ISSUE: W/N the State can invoke the doctrine of parens patriae and intervene on this case.

HELD: YES.

1. Even if it were a question of policy, the conclusion will remain unaltered. What is paramount, as mentioned at the outset, is
the welfare of the child. It is in consonance with such primordial end that Articles 320 and 321 have been worded. There is
recognition in the law of the deep ties that bind parent and child. In the event that there is less than full measure of concern
for the offspring, the protection is supplied by the bond required. With the added circumstance that the child stays with the
mother, not the uncle, without any evidence of lack of maternal care, the decision arrived at can stand the test of the
strictest scrutiny. It is further fortified by the assumption, both logical and natural, that infidelity to the trust imposed by the
deceased is much less in the case of a mother than in the case of an uncle.

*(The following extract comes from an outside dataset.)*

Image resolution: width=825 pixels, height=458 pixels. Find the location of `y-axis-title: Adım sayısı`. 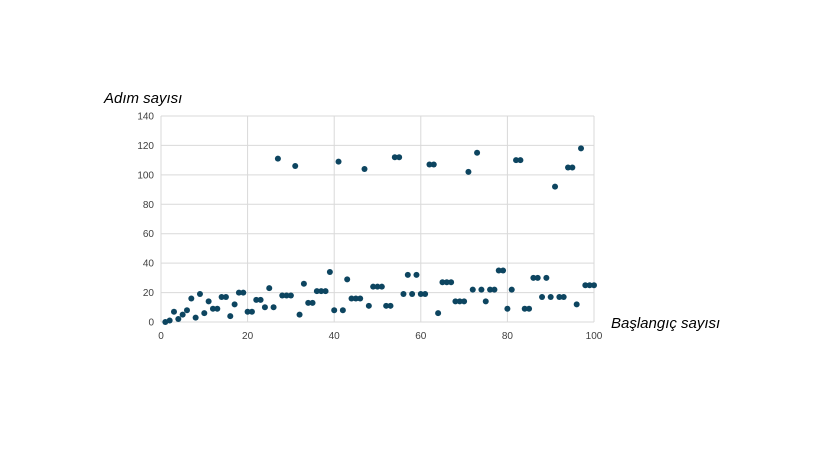

y-axis-title: Adım sayısı is located at coordinates (142, 98).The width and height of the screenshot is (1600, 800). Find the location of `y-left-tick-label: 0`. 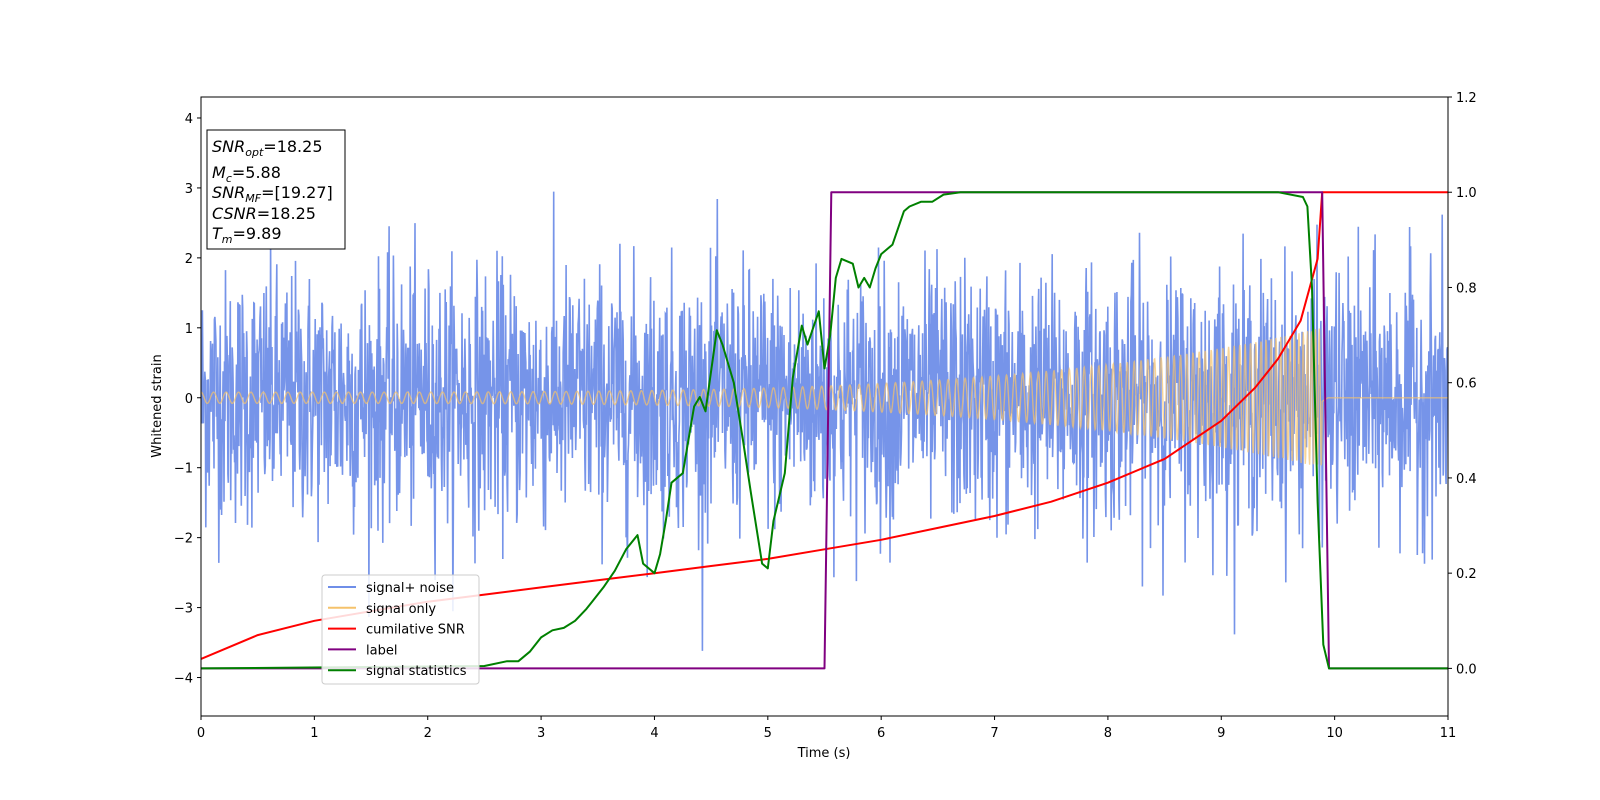

y-left-tick-label: 0 is located at coordinates (189, 400). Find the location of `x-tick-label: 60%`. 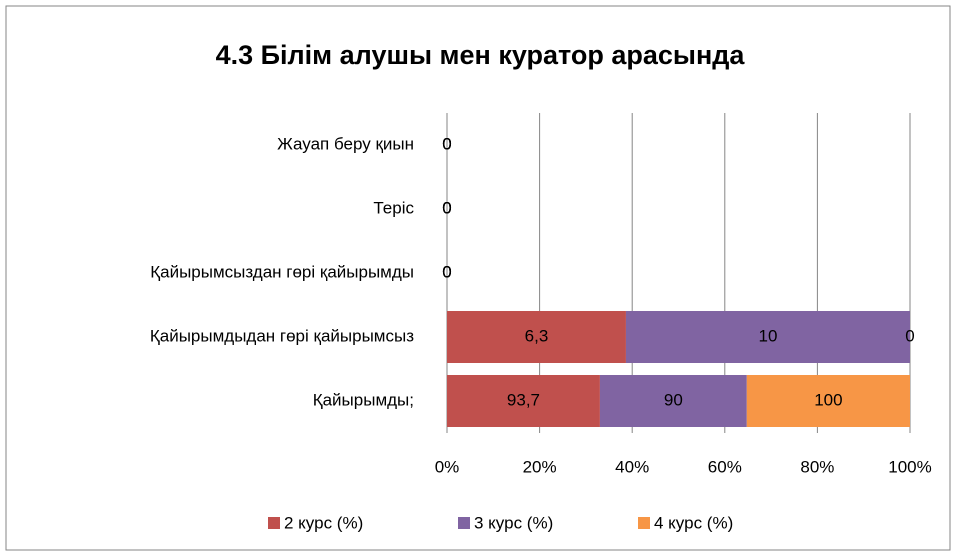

2. The appealed decision is supported by another cogent consideration. It is buttressed by its adherence to the concept that
the judiciary, as an agency of the State acting as parens patriae, is called upon whenever a pending suit of litigation affects
one who is a minor to accord priority to his best interest. It may happen, as it did occur here, that family relations may
press their respective claims. It would be more in consonance not only with the natural order of things but the tradition of
the country for a parent to be preferred. it could have been different if the conflict were between father and mother. Such is
not the case at all. It is a mother asserting priority. Certainly the judiciary as the instrumentality of the State in its role of
parens patriae, cannot remain insensible to the validity of her plea. In a recent case, there is this quotation from an opinion
of the United States Supreme Court: "This prerogative of parens patriae is inherent in the supreme power of every State,
whether that power is lodged in a royal person or in the legislature, and has no affinity to those arbitrary powers which are
sometimes exerted by irresponsible monarchs to the great detriment of the people and the destruction of their liberties."
What is more, there is this constitutional provision vitalizing this concept. It reads: "The State shall strengthen the family as
a basic social institution." If, as the Constitution so wisely dictates, it is the family as a unit that has to be strengthened, it
does not admit of doubt that even if a stronger case were presented for the uncle, still deference to a constitutional
mandate would have led the lower court to decide as it did.